Sally wrote of a week off after three months of action, then back to the front. “O'Neill, Johnston, Barber, Shoemaker, McQueen were killed. Several of the boys were injured and died later. Came out of action pretty well shot up.”
“This has made an old man of me in both looks and ways” Sally wrote at one point. It’s a reference to hair he was going to lose anyway, because that’s what happened to men in the Bard family. But read more and there’s another meaning.
“There's been a lot of times over here when I wished I had lived a little different life than I have,” he wrote.

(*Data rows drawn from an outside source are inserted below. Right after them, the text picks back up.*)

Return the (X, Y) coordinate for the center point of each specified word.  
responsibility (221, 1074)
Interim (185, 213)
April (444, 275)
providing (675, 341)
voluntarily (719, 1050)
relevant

Sally Bard came back to Wakefield to farm in April of 1919. The guy who ended his letters “As Always, Your Loving Luther” and carefully kept those Mabel sent overseas married his sweetheart a year later. “I first wonder when I am going to get any mail. It will soon be three months now since I had a letter and I claim that it's pretty long, don't you dear?” Sally wrote to Mabel while he was still in Europe. “I hope I get about a dozen from you when I finally get some again. I have the last three I got from you and I have read them until I almost know them by heart.
Sally kept wearing his hat tilted to one side, just like in old Army pictures. But he didn’t talk much about that time.
“For the sooner I can forget about this war, the better I will like it,” he said in one letter to Mabel in which he was telling her people would be “out of luck” if they expected him to “tell them about my experiences over here.”
Barb Stout is glad she found that “magic box” that speaks loudly about her grandparents and the Great War.
Trench Art
One of the items Carl "Sally" Bard brought back from World War I was this piece of “trench art” made from part of a used artillery shell. “They said the soldiers in the trenches or the soldiers in the military hospitals, that's what they did for entertainment,” said his granddaughter, Barb Stout. “This one is pretty detailed. They hammered them with whatever tools they had.”
More on trench art (from this Smithsonian National Air and Space Museum article): "The tradition of artistically handcrafting war souvenirs goes back to ancient times, but the practice flourished during the First World War. The abundance of items created by soldiers in World War I and in the years immediately after gave rise to the term 'trench art.' Over time, the term has become generalized to refer to art made from ordnance or military equipment from any era. Some trench art was actually made in the trenches. Other examples were made by soldiers convalescing in hospitals, or shortly after the war before they went home. The pieces were made as personal souvenirs, for family, or sold to other soldiers to earn money. Local civilians and laborers supporting the armies also crafted items from war debris they collected."